In Tuesday’s election, Washington voters erred in giving approval to Initiative 1366. It’s a bad apple that needs to be thrown out by the state Supreme Court.
The measure is in essence a blackmail or coercion scheme from tax rebel Tim Eyman that would — if it survives as law — throw our state Legislature into a deeper tangle than the one that kept it in town for a record six months earlier this year.
In a nutshell, I-1366 demands that legislators put a constitutional amendment on the ballot that locks in a two-thirds supermajority requirement for future tax increases, or guarantees a binding public vote on every tax hike.
If lawmakers refuse or simply can’t get the votes by next spring, I-1366 lops a penny off the state’s 6.5 cents-per-dollar sales tax.
A penny sounds small, but it’s worth $1.4 billion a year for K-12 schools, prisons and other government operations at a time the Legislature is under pressure from the Supreme Court to make better investments in basic education.
Voters have now said a half-dozen times they like the two-thirds idea. But that fact does not change the truth that it is a recipe for gridlocked government.
Fortunately there are reasons to think I-1366 won’t have a long or happy life.
Judge Dean Lum in King County Superior Court said in an August ruling, which freed I-1366 to go on the ballot, that it faced a substantial likelihood of being tossed out as an unconstitutional way to amend the state Constitution.

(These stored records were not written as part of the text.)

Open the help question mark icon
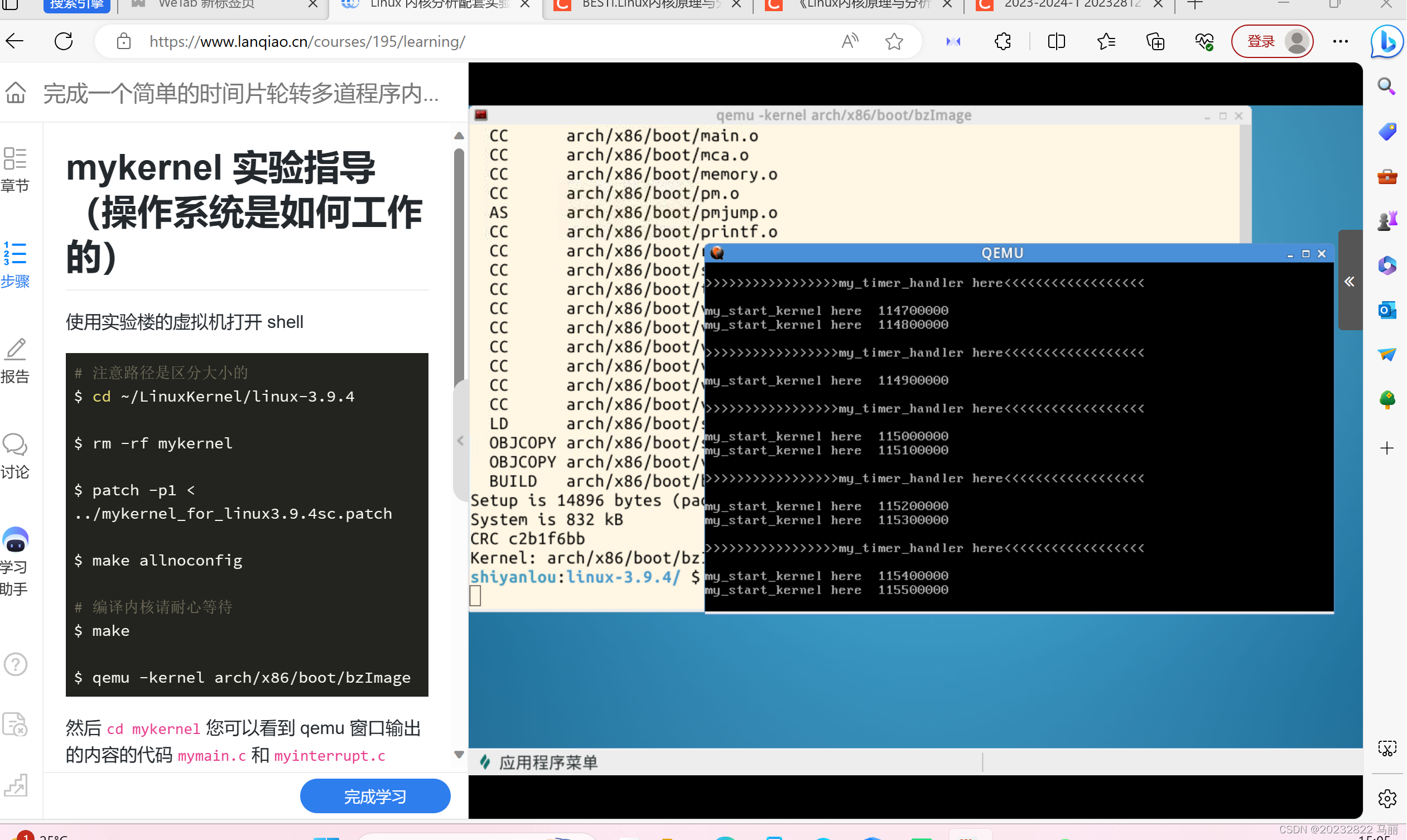click(x=15, y=664)
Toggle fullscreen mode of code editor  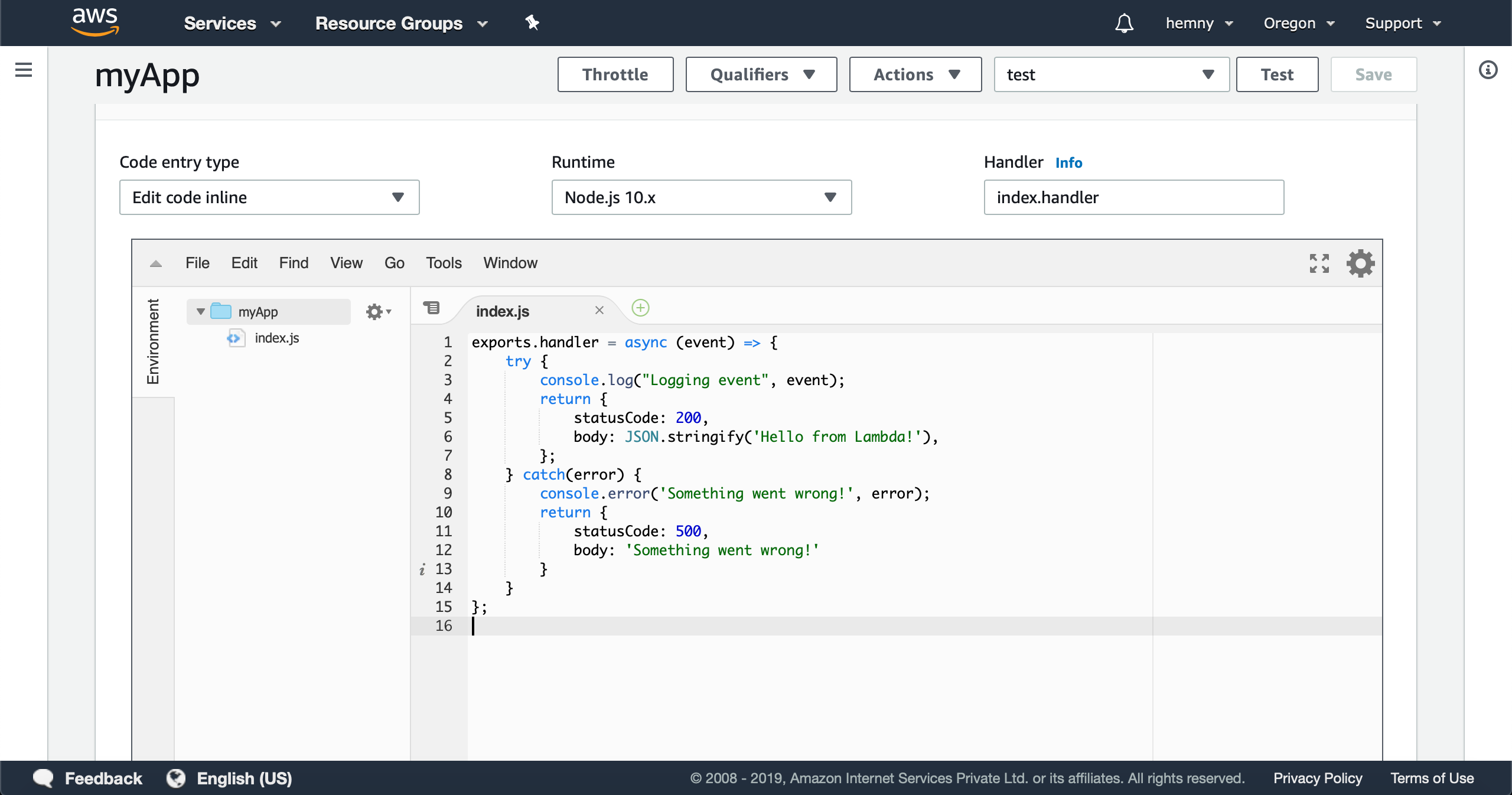pyautogui.click(x=1319, y=263)
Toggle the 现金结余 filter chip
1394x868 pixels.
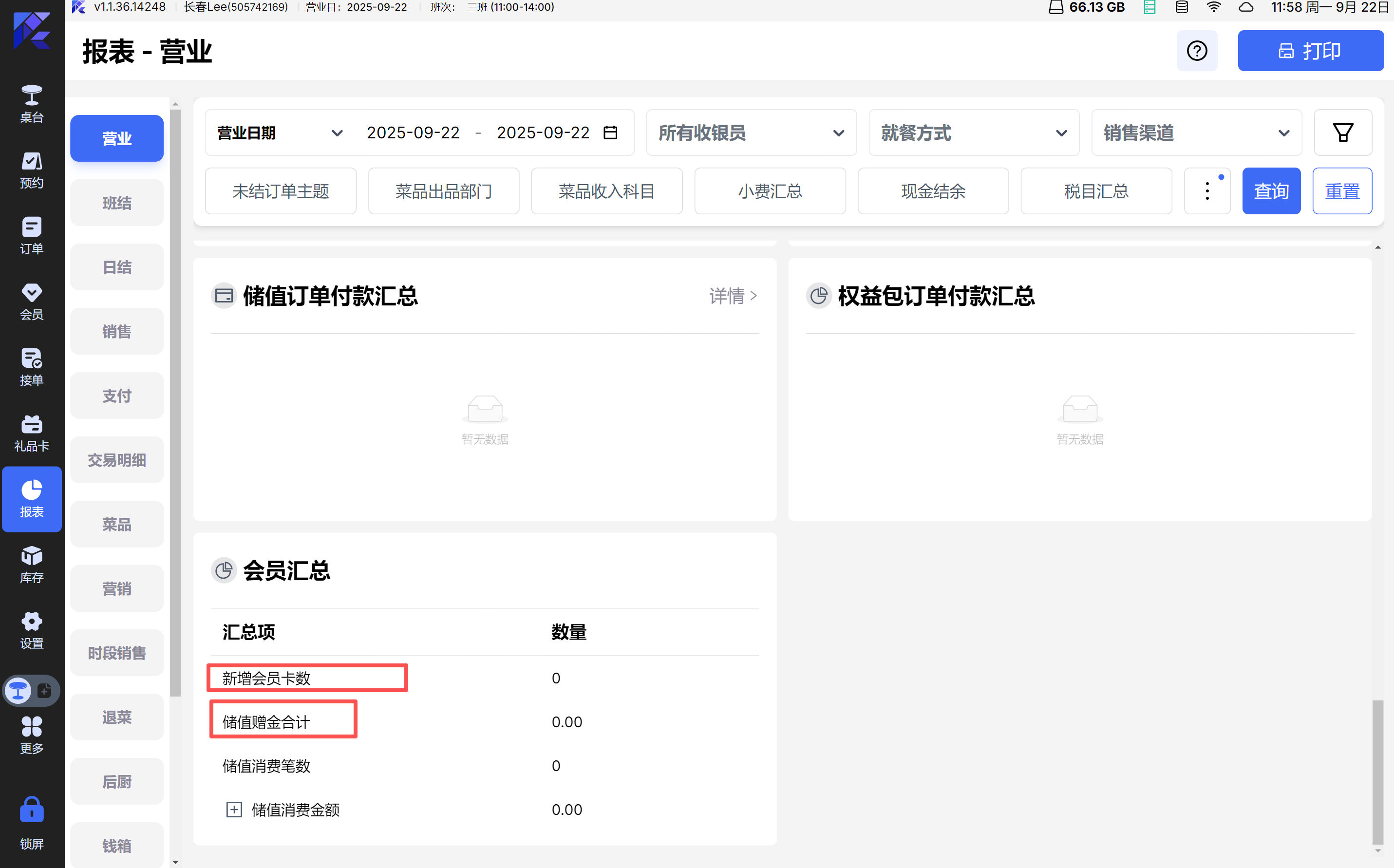click(933, 191)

One problem cited by Lum is that I-1366 lays out the exact amendment Eyman wants lawmakers to pass. Add in the threat of revenue losses and it raises questions about how free the House and Senate are to propose amendments as the Constitution assumes. In other words, it’s coercion.
Critics also have noted that I-1366 has multiple subjects that may violate the single-subject rule that has doomed other Eyman measures since 1999.
Despite our disappointment in voters, we can take some solace in knowing that I-1366 was rejected in the more savvy communities of Thurston County and King County, which are our seats of government and commerce, respectively.
At the same time, it’s obvious that voters have some legitimate reasons to want more limits on taxation. Tax burdens have actually fallen in Washington over the past decade, and the burden per $1,000 of personal income ranks Washington in the lower third of states.
But individual voters haven’t noticed. A reason many feel over-taxed is that our state and local tax system is upside down, exempting income, capital gains and other financial transactions in a way that benefits the wealthy and upper-middle class. The result is that the highest relative tax burden falls on those who are middle-income or low-income — the biggest share of voters.
Fixing that system, dubbed the most regressive or burdensome for the poor of any state in the nation, requires a political consensus that will be very hard to achieve, even with a simple majority requirement for changes to the tax system.
I-1366 locks in place this terribly unfair tax system. And it hands veto power over taxes to a small minority — 17 state senators or 33 representatives.
When it gets its chance, the Supreme Court should do the right thing and dump this stinker where it belongs.